On Tibet, India must make up its mind

On Tibet, India must make up its mind

Tibetan spiritual leader the Dalai Lama talks with journalists in Geneva, Switzerland March 11, 2016. Credit: Reuters File Photo

The US government’s enactment of the Tibetan Policy and Support Act (TPSA) of 2020 marks an important milestone in its policy towards Tibet and China. Hitherto, Washington, while broadly supportive of the Dalai Lama and the Tibetan cause, was careful to avoid riling China on the Tibet question. Therefore, it did a balancing act in its relations with the Chinese government and the Tibetan government-in-exile. With the enactment of the TPSA, Washington has come out more overtly in support of the Tibetans. Not only has it extended recognition to the Central Tibetan Administration and to Lobsang Sangay as its president but also, it has reaffirmed the right of Tibetan Buddhists to determine the succession of the Dalai Lama without interference from the Chinese government. Chinese officials who interfere in the selection and installation of the present Dalai Lama’s successor would be liable to US sanctions, including travel restrictions. The new law also calls for the setting up of a US consulate in Lhasa and extends financial assistance to non-government organisations working among Tibetans in the Tibetan Autonomous Region.

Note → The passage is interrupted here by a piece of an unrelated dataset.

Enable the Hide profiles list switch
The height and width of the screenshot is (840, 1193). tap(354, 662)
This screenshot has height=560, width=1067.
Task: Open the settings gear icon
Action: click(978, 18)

The US move has been welcomed by the CTA, Tibetan communities, and rights activists worldwide. It will be quietly applauded by several governments, too, including India, which are concerned over the manner in which Beijing has disrespected the Dalai Lama and ridden rough-shod over Tibetan autonomy, demography and cultural and other rights. Beijing’s systematic Hanification of Tibet and its imposition of a State-sanctioned Buddhism on its people is disturbing. Its plans to install the 15th Dalai Lama via a process sanctioned by the Communist Party of China rather than allow the Tibetan people and their institutions to select him is particularly distressing in this regard. The TPSA and similar moves that other countries may make is the outcome of this Chinese disregard for Tibetan sentiments and rights.

The US has taken a strong position in enacting the TPSA. The question is whether it will implement it. Although the law enjoys bipartisan support, the incoming Joe Biden administration may be circumspect and selective in implementing the law, especially since normalising ties with Beijing is likely to be an important item on its agenda. Coming at a time when India’s relations with China are particularly troubled, the US’ enactment of the TPSA, which puts pressure on China, is a welcome development. But India must make up its own mind, too. India, which has for 60 years done more to keep Tibetans’ aspirations alive than any other country and to protect the Dalai Lama, cannot sit idly by if Beijing decides to dictate matters relating to his succession.